Aktuelle GesetzgebungHamburgisches Informationsfreiheitsgesetz (HmbIFG) am 1.8.2006 in Kraft getreten |
Der Zugang zu Informationen Hamburger Behörden wird weiter erleichtert. Am 1.8.2006 ist das Hamburgische Informationsfreiheitsgesetz (HmbIFG) vom 11.4.2006 (HmbGVBl. S. 167) in Kraft getreten.
Mit dem Gesetz wird erstmals im hamburgischen Landesrecht ein allgemeiner, (weitgehend) voraussetzungsloser Anspruch auf Zugang zu den in der öffentlichen Verwaltung vorhandenen Informationen geschaffen werden.
Dieser neue Informationsanspruch tritt flankierend neben die bereits bestehenden Informationsansprüche, wie z.B. den Anspruch auf Akteneinsicht im Verwaltungsverfahren nach § 29 VwVfG oder Anspruch auf freien Zugang zu Umweltinformationen nach dem HmbUIG.

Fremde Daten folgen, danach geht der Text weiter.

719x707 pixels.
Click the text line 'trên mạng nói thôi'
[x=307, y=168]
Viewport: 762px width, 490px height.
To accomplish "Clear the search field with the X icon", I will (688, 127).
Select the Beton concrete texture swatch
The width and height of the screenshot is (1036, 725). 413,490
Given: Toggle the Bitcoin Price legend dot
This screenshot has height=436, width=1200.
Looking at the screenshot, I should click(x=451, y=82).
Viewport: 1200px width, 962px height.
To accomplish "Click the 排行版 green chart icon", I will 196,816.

Das hamburgische Landesrecht folgt mit der Einführung eines Informationsfreiheitsgesetzes dem Beispiel des Bundes sowie der Länder Brandenburg, Berlin, Schleswig-Holstein und Nordrhein-Westfalen und einer ganzen Reihe ausländischer Staaten und der Europäischen Union.

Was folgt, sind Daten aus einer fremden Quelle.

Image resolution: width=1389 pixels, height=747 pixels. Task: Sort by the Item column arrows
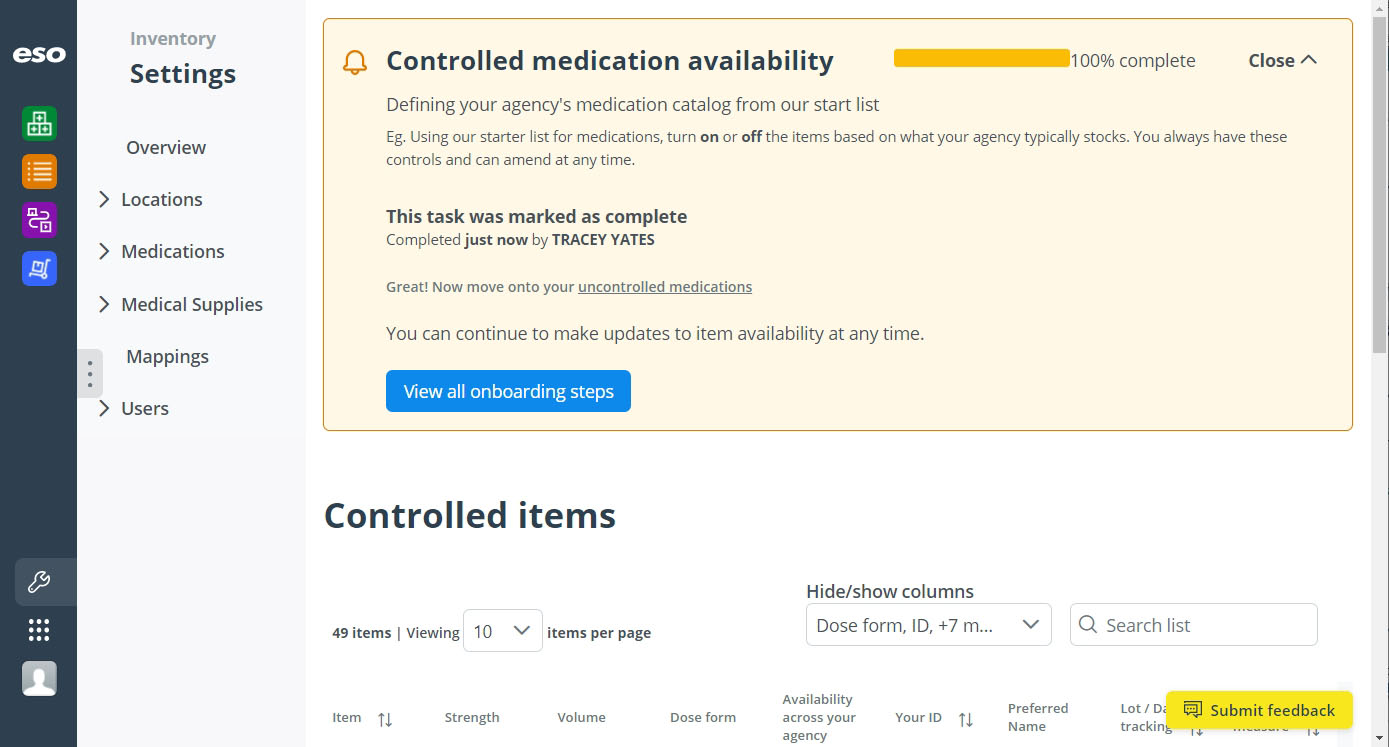[385, 719]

Das HmbIFG ist als Verweisungsgesetz auf das Informationsfreiheitsgesetz des Bundes vom 5. September 2005 (BGBl. I S. 2722) ausgestaltet.

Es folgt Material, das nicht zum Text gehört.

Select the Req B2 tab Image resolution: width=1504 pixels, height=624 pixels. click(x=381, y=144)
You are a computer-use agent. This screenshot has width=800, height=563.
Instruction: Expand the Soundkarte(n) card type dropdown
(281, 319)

Spezifisch hamburgischen Bedürfnissen soll durch punktuelle Abweichungen Rechnung getragen (vgl. im Einzelnen den Bericht des Rechtsausschusses vom 15.03.2006 - Bürgerschaftsdrucksache 18/3909 - und dort insbesondere Anlage 5).
Eine wichtige Abweichung von der Bundesregelung befindet sich in § 1 Absatz 3 Ziffer 5 HmbIFG. Danach besteht der Anspruch auf Informationszugang nicht für Informationen aus laufenden Verfahren.
Für die Erteilung von Auskünften, die Gewährung von Akteneinsicht oder das Zur-Verfügung-Stellen von Informationen in sonstiger Weise nach dem Hamburgischen Informationsfreiheitsgesetz werden Verwaltungsgebühren sowie besondere Auslagen erhoben. Die Höhe ergibt sich aus der Gebührenordnung zum Hamburgischen Informationsfreiheitsgesetz (HmbIFGebO) vom 8.8.2006 (HmbGVBl. S.467).